The train tickets stopped from March 2016 when she moved to Durham but I should have plenty before that time.

I've just uploaded old letters from when we first started going out when we were long-distance but I will be able to upload WhatsApp messages (old and recent) to show the continuation of our relationship.

We don't have joint insurance and we only attend the gym together. The gym letter is in the process of bein acquired 

We have not done wills as we are not married and I never thought about next of kin either

Thank you too! Your insight has given me several additional pieces of evidence that I can upload!


----------



## Mania (Sep 7, 2016)

When did you meet? The date of defacto also appears to be very close to the day you met - is this correct?

I believe, take this with a pinch of salt, as I am by no means qualified, that the CO will be looking at the period 12 to 8 months prior to you having lodged your application. You will need to satisfy them for your reasons of not having moved in together, how you were supporting each other, maintaining contact, etc.. 

Now more then ever I would suggest you speak to a migration agent, please don't take this wrong but I had a lot more evidence then it appears you did, applied with a migration agent and they still wanted further information.

The train tickets from November 2015 to march 2016 are the more critical ones. After March 16 you can prove you were living together.

On an unrelated note - Durhams only a short hop north from my home town .


Edit - I didn't answer the mail question - yes, joint mail is great but a large bulk of individual mail, preferably dated with name and address, give them a good cross section of this mail, the more variation the better.


----------



## Barron91 (Nov 6, 2016)

Mania said:


> When did you meet? The date of defacto also appears to be very close to the day you met - is this correct?
> 
> I believe, take this with a pinch of salt, as I am by no means qualified, that the CO will be looking at the period 12 to 8 months prior to you having lodged your application. You will need to satisfy them for your reasons of not having moved in together, how you were supporting each other, maintaining contact, etc..
> 
> ...


We originally met in Ibiza in May 2014 but then met up again in October 2014 and I came to London December 2014. We met up several times and became committed on 21st December 2014. We have explained why we did not move in together due to work commitments and both starting new jobs. Those details were in our own supporting letters.

Here is a list of additional evidence that I can provide relatively easily. Please let me know if you think this would give them enough breadth and depth.


1st and 2nd year anniversary cards 
letters from partner during early stages of relationship 
various love notes left to each other
events that we were both invited to - christenings/parties
boarding passes from most recent holiday - Oct 2016
Mail - from banks, work contracts, junk mail
train tickets from the duration of relationship
birthday cards
whatsapp chat log from 2015 to present 

With regards to the chat log, do I delete private content or leave it? 
There is two years worth of stuff there and it would take forever.


----------



## Mish (Jan 13, 2013)

I strongly suggest a migration agent. The evidence that you have provided is weak in the financial component and living together that I can see.

You need letters addressed at the same address but you say the accounts only show groceries. Surely you buy more things than that you can show ie. movies/nights out, mobile phone bill etc. Did you have joint travel insurance on your holidays? If so you can provide that, that will help.

------------------------------

What this exercise asks
(1) Can you retype the part of the forum thread that begins at the words "## Mania (Sep" and stops after "were living together."?
(2) Can you echo the rows beginning at the line that contains "pixels, height=1512 pixels." and stopping after the line that contains "(120, 1092).", with both of those lines included?

------------------------------

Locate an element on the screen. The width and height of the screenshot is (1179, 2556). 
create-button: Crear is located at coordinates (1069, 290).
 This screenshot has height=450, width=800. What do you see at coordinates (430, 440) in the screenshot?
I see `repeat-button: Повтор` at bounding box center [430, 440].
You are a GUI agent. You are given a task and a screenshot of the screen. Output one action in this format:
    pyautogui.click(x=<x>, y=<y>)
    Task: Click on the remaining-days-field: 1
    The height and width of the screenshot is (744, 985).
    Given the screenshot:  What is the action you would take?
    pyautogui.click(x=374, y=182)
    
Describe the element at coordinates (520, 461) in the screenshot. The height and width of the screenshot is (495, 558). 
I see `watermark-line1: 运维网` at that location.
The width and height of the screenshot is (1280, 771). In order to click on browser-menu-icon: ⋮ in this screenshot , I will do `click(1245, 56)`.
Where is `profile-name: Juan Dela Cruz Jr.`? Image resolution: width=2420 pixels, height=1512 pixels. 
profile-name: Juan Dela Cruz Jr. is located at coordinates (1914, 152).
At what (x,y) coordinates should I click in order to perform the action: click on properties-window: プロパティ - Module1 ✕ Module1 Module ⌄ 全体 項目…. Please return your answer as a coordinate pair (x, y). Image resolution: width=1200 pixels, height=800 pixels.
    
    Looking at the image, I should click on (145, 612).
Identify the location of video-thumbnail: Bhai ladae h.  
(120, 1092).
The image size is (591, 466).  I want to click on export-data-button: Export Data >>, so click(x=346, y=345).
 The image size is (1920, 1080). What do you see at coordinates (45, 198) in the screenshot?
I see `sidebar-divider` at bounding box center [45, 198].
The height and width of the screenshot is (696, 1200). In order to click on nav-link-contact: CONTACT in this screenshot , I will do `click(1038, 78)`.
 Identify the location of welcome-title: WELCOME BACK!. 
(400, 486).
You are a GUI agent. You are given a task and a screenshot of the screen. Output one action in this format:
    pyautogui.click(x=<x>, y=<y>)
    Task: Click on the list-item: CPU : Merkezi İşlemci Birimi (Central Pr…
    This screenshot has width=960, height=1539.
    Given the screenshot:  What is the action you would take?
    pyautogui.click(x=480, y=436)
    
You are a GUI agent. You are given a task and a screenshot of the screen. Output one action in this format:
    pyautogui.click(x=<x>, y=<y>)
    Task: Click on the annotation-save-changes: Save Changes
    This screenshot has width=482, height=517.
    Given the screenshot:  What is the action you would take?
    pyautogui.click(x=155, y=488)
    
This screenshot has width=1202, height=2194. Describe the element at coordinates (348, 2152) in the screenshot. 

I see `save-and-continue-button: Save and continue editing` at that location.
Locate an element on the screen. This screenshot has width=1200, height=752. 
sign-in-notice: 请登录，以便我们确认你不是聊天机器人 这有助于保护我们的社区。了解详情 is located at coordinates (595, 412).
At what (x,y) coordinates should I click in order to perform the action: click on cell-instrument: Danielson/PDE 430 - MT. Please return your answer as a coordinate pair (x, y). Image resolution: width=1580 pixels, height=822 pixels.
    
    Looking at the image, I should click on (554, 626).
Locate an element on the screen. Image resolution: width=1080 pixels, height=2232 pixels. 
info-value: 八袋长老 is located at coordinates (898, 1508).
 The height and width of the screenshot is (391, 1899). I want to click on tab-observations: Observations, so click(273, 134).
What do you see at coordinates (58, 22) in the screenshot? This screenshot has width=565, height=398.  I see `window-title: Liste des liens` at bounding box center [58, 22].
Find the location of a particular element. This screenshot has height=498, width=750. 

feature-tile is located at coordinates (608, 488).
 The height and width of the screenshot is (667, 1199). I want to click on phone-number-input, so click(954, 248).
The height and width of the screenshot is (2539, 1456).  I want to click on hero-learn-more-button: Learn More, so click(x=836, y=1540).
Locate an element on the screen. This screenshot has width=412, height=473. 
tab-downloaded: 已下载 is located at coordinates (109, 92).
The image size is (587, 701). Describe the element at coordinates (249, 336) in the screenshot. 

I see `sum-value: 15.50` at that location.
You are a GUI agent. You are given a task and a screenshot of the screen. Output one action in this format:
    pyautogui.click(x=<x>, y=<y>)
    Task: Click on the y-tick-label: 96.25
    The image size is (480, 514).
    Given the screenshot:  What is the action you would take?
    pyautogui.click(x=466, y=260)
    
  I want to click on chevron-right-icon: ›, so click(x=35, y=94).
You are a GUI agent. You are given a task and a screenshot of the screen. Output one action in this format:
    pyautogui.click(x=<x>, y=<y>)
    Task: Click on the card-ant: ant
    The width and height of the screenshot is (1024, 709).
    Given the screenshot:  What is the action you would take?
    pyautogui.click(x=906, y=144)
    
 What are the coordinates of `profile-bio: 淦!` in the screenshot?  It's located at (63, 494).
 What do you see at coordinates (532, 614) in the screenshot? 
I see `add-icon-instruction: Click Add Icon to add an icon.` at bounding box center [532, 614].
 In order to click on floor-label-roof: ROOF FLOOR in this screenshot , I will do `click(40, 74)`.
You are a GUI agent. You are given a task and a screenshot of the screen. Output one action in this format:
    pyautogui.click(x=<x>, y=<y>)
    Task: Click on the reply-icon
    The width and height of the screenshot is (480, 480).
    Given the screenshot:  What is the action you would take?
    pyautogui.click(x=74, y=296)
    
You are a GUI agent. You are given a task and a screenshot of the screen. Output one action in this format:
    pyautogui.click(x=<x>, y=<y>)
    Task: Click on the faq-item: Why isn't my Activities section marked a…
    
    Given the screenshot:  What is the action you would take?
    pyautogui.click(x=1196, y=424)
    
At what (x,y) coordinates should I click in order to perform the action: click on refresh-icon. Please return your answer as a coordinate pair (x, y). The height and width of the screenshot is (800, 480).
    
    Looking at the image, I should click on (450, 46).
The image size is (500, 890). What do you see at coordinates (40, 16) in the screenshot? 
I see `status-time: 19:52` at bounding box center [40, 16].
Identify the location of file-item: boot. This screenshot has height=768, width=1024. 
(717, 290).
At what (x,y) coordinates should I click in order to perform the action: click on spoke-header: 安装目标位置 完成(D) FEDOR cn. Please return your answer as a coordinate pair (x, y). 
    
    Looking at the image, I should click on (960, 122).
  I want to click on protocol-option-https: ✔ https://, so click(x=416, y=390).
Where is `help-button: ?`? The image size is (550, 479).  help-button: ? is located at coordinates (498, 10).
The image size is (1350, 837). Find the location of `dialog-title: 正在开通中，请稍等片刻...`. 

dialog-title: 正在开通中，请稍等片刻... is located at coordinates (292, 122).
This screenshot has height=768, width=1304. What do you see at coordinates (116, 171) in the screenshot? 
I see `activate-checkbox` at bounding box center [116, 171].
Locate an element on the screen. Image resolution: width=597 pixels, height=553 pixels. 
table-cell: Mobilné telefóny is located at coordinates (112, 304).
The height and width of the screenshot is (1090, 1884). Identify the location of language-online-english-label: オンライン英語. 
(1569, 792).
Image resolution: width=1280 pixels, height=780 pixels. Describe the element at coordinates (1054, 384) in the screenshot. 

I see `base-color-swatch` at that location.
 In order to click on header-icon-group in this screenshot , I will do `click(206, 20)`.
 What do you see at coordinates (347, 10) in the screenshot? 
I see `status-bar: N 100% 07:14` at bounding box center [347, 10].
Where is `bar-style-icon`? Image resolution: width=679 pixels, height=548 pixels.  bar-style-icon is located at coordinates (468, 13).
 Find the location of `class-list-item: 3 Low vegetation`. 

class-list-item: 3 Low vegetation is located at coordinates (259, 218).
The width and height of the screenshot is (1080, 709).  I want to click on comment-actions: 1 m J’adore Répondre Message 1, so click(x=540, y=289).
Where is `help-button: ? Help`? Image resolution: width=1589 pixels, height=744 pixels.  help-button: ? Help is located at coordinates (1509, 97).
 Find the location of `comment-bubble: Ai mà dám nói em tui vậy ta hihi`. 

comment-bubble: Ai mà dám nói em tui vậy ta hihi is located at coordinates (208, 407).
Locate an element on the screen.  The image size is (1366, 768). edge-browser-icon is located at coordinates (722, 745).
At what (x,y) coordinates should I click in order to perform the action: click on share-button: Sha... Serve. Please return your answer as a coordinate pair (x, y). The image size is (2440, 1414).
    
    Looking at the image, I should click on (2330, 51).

------------------------------

Solution list
(1)
## Mania (Sep 7, 2016)

When did you meet? The date of defacto also appears to be very close to the day you met - is this correct?

I believe, take this with a pinch of salt, as I am by no means qualified, that the CO will be looking at the period 12 to 8 months prior to you having lodged your application. You will need to satisfy them for your reasons of not having moved in together, how you were supporting each other, maintaining contact, etc.. 

Now more then ever I would suggest you speak to a migration agent, please don't take this wrong but I had a lot more evidence then it appears you did, applied with a migration agent and they still wanted further information.

The train tickets from November 2015 to march 2016 are the more critical ones. After March 16 you can prove you were living together.

(2)
Where is `profile-name: Juan Dela Cruz Jr.`? Image resolution: width=2420 pixels, height=1512 pixels. 
profile-name: Juan Dela Cruz Jr. is located at coordinates (1914, 152).
At what (x,y) coordinates should I click in order to perform the action: click on properties-window: プロパティ - Module1 ✕ Module1 Module ⌄ 全体 項目…. Please return your answer as a coordinate pair (x, y). Image resolution: width=1200 pixels, height=800 pixels.
    
    Looking at the image, I should click on (145, 612).
Identify the location of video-thumbnail: Bhai ladae h.  
(120, 1092).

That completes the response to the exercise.